### Directions
Pick out every line of the entries below where "January" occurs, and copy those lines.

### Record excerpts
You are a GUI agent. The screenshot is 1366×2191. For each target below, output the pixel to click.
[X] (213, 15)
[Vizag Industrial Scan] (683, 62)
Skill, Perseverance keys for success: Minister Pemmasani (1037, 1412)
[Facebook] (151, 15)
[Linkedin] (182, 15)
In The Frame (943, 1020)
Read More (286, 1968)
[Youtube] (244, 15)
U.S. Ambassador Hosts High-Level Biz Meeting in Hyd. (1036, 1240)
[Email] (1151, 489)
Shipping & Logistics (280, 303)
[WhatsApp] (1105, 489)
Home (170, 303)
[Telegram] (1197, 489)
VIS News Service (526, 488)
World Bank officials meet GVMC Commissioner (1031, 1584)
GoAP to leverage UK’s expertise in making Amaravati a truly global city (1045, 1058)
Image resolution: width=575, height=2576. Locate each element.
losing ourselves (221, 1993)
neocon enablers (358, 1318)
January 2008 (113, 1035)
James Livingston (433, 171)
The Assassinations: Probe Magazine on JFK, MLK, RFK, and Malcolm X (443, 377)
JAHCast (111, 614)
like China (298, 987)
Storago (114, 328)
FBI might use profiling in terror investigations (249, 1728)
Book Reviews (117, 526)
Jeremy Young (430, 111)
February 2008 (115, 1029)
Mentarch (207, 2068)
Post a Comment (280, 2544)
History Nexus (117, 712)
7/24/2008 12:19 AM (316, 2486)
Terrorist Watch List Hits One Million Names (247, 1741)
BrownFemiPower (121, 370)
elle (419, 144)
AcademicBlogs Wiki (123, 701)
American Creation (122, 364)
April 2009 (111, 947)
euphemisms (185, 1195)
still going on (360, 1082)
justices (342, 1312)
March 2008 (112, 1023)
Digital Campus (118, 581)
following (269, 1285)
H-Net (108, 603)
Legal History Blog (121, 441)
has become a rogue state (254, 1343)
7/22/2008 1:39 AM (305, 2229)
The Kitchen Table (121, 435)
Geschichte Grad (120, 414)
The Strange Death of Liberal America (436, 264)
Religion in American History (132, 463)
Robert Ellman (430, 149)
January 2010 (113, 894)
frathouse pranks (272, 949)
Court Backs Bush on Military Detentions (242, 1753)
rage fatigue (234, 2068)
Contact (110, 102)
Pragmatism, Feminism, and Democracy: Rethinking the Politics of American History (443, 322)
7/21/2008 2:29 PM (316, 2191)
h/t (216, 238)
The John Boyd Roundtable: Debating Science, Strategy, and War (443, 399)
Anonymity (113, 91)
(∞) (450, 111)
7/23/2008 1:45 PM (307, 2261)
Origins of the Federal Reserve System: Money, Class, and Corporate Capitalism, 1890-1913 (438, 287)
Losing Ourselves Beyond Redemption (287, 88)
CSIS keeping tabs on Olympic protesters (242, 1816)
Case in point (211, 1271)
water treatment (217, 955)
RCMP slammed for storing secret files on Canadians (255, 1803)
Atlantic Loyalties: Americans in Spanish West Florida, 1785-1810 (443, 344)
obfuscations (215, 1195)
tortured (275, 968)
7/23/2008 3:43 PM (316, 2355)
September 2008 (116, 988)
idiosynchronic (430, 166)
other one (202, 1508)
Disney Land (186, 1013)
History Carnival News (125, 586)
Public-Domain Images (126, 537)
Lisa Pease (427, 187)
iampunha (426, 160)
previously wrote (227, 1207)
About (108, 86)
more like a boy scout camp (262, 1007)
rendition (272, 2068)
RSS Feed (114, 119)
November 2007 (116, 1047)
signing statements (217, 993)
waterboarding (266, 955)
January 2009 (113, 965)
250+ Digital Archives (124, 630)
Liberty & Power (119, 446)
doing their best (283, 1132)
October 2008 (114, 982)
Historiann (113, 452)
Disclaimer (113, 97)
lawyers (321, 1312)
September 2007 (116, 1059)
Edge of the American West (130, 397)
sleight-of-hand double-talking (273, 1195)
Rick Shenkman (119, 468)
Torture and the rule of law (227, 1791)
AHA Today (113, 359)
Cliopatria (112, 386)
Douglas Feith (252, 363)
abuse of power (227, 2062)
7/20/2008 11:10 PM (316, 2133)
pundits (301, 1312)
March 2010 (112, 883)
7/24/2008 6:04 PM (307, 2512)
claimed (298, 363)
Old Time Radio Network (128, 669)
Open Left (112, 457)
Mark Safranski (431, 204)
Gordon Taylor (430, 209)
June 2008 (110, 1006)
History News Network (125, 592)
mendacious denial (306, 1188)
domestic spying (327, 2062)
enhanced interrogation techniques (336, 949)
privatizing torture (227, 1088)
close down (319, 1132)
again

### Solution to this exercise
January 2008 (113, 1035)
January 2010 (113, 894)
January 2009 (113, 965)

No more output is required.